Escape sequence Resulting character
\" Double quote
\\ Backslash
\b Backspace
\f Form feed
\n Newline
\r Carriage return
\t Tab

The following EBNF grammar describes the structure of string literals:

string ::= '"' ( char | escape )* '"'
char   ::= CODE_POINT - '\n' - '\r' - '"' - '\'
escape ::= '\' ( '"' | '\' | 'b' | 'f' | 'n' | 'r' | 't' )

Here, CODE_POINT refers to any Unicode code point.

Names

Names, also known as identifiers, are sequences of ASCII characters used to name variables, functions, and other entities in Hook. To define a name in Hook, you can use any combination of letters, digits, and underscores. However, a name must start with a letter or an underscore. Hook follows the same rules for naming variables as the C programming language.

The following EBNF grammar describes the structure of names:

name ::= ( LETTER | '_' ) ( LETTER | digit | '_' )*

Here, LETTER refers to any uppercase or lowercase letter in the ASCII character set, while digit was defined earlier in this document.

Keywords

Keywords are reserved words that have a special meaning and cannot be used as names for variables, functions, or other entities. The following table lists all the keywords in Hook:

as break continue del do
else false fn for foreach
from if if! import in
let loop match nil return
struct true var while while!

Other tokens

Besides literals, names, and keywords, Hook uses several other tokens consisting of one or two ASCII characters. These tokens have special meanings in the language.

.. .. , : ; ( )
[ ] { } |= || |
^= ^ &= && & => ==
= != ! >= >>= >> >
<= <<= << < += ++ +
-= -- - *= * /= /
~/= ~/ ~ %= % _

In addition, Hook uses a special token to indicate the end of a file. This token is represented by the '\0' character.

Syntatic grammar

The complete syntactic grammar of Hook is defined by the following EBNF grammar:

chunk                ::= stmt* EOF

stmt                 ::= import_stmt
                       | var_decl ';'
                       | assign_call ';'
                       | struct_decl
                       | fn_decl
                       | del_stmt
                       | if_stmt
                       | match_stmt
                       | loop_stmt
                       | while_stmt
                       | for_stmt
                       | break_stmt
                       | return_stmt
                       | block

import_stmt          ::= 'import' NAME ( 'as' NAME )? ';'
                       | 'import' STRING 'as' NAME ';'
                       | 'import' '{' NAME ( ',' NAME )* '}' 'from' ( NAME | STRING ) ';'

var_decl             ::= 'let' NAME '=' expr
                       | 'var' NAME ( '=' expr )?
                       | ( 'let' | 'var' ) '[' '_' | NAME ( ',' '_' | NAME )* ']' '=' expr
                       | ( 'let' | 'var' ) '{' NAME ( ',' NAME )* '}' '=' expr

assign_call          ::= NAME subsc* assign_op expr
                       | NAME subsc* ( '++' | '--' )
                       | NAME subsc* '[' ']' '=' expr
                       | NAME subsc* subsc '=' expr
                       | NAME ( subsc | call )* call

struct_decl          ::= 'struct' NAME '{' ( string | NAME ( ',' string | NAME )* )? '}'

fn_decl              ::= 'fn' NAME '(' ( NAME ( ',' NAME )* )? ')' ( '=>' expr ";" | block )
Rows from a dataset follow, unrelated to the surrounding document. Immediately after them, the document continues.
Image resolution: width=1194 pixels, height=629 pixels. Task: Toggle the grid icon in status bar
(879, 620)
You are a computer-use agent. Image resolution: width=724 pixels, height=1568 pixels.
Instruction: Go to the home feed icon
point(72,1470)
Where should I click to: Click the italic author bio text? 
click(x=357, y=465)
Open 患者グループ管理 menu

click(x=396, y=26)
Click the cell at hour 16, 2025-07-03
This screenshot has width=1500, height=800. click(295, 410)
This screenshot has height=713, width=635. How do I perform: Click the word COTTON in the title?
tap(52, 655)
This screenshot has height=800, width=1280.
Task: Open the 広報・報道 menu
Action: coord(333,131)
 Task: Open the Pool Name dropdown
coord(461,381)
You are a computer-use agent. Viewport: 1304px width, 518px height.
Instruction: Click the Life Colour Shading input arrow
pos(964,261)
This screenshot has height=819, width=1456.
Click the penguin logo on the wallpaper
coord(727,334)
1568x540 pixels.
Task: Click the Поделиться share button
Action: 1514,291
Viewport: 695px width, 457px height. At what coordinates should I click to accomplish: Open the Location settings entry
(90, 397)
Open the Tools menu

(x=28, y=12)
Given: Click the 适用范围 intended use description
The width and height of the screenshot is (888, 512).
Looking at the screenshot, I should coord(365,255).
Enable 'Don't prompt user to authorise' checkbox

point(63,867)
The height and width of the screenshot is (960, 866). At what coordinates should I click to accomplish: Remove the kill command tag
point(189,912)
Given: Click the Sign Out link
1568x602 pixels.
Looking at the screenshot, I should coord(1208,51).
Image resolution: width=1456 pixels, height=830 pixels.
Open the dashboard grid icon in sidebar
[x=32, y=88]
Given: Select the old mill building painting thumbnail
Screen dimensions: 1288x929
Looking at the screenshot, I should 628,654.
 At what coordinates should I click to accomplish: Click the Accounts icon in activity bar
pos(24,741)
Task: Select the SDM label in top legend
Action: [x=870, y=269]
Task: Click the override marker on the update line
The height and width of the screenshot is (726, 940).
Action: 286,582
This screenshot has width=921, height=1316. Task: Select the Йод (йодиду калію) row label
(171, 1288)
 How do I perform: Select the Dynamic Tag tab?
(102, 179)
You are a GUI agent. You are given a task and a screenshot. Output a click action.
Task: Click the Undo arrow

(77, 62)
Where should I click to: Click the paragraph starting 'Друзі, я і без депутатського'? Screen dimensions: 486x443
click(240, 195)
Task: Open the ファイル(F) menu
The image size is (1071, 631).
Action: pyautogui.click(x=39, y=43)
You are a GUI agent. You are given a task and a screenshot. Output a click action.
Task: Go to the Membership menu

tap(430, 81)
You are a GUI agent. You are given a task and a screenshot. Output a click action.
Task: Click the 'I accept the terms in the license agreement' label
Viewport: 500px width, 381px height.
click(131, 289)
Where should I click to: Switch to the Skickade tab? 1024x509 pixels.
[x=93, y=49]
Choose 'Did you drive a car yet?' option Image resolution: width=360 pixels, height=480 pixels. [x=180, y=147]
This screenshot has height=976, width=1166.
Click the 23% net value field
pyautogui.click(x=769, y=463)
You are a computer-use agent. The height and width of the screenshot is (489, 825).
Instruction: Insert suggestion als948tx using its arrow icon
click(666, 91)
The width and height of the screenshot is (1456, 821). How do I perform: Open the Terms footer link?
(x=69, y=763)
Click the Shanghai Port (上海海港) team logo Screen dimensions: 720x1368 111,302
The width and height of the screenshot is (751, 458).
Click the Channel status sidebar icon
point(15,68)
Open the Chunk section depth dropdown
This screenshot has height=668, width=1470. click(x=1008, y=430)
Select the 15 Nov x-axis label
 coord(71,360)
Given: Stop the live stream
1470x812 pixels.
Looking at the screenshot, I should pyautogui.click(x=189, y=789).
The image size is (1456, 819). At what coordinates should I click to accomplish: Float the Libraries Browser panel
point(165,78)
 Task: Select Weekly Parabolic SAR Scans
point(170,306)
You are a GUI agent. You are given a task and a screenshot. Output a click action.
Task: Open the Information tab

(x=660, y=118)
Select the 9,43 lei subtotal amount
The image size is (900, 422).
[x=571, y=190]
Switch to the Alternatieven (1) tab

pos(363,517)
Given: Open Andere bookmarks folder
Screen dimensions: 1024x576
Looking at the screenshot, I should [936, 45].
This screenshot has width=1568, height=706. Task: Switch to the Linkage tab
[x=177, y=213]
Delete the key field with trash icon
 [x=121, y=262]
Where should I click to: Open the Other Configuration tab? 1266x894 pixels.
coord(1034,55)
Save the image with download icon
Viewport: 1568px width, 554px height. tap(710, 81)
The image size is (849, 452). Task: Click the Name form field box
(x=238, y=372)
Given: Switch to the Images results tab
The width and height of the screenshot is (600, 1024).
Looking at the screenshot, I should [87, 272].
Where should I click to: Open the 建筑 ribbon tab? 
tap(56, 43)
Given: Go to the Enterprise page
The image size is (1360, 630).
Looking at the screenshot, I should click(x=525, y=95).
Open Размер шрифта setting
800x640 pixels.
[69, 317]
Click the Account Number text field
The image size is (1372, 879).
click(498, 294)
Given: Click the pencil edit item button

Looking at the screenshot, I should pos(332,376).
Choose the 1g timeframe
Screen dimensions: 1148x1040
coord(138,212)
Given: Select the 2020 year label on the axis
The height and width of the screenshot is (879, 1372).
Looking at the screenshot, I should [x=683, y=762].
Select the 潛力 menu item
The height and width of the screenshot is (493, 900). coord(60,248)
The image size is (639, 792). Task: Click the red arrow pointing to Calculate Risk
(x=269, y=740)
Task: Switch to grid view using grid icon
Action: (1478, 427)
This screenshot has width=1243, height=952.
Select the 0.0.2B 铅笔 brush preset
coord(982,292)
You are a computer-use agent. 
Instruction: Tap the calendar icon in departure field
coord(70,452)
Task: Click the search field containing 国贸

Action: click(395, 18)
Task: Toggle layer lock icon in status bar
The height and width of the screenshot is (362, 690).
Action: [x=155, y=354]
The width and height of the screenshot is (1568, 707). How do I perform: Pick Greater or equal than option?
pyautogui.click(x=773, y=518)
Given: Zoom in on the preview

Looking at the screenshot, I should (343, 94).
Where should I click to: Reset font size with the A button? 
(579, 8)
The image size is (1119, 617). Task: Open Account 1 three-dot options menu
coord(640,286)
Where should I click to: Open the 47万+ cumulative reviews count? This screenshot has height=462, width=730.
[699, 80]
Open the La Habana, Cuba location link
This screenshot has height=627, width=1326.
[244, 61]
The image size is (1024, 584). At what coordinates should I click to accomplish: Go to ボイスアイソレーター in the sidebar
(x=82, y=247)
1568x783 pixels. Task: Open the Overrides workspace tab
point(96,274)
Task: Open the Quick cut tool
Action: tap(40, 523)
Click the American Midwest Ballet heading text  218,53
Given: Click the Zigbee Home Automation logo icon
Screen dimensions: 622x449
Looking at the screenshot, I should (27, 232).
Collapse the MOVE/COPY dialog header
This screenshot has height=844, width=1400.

del_stmt             ::= 'del' NAME subsc* '[' expr ']' ';'

if_stmt              ::= ( 'if' | 'if!' ) '(' ( var_decl ';' )? expr ')'
                         stmt ( 'else' stmt )?

match_stmt           ::= 'match' '(' ( var_decl ';' )? expr ')'
                         '{' ( expr '=>' stmt )+ ( '_' '=>' stmt )? '}'

loop_stmt            ::= 'loop' stmt

while_stmt           ::= ( 'while' | 'while!' ) '(' expr ')' stmt
                       | 'do' stmt ( 'while' | 'while!' ) '(' expr ')' ';'

for_stmt             ::= 'for' '(' ( var_decl | assign_call )? ';' expr?
                         ';' assign_call? ')' stmt
                       | 'foreach' '(' NAME 'in' expr ')' stmt

break_stmt           ::= ( 'break' | 'continue' ) ';'

return_stmt          ::= 'return' expr? ';'

block                ::= '{' stmt* '}'

assign_op            ::= '=' | '|=' | '^=' | '&=' | '<<=' | '>>=' 
                       | '+=' | '-=' | '*=' | '/=' | '~/=' | '%='

subsc                ::= '[' expr ']' | '.' NAME

call                 ::= '(' ( expr ( ',' expr )* )? ')'

expr                 ::= and_expr ( '||' and_expr )*

and_expr             ::= equal_expr ( '&&' equal_expr )*

equal_expr           ::= comp_expr ( ( '==' | '!=' ) comp_expr )*

comp_expr            ::= bor_expr ( ( '>' | '>=' | '<' | '<=' ) bor_expr )*

bor_expr             ::= bxor_expr ( '|' bxor_expr )*

bxor_expr            ::= band_expr ( '^' band_expr )*

band_expr            ::= shift_expr ( '&' shift_expr )*

shift_expr           ::= range_expr ( ( '<<' | '>>' ) range_expr )*

range_expr           ::= add_expr ( '..' add_expr )?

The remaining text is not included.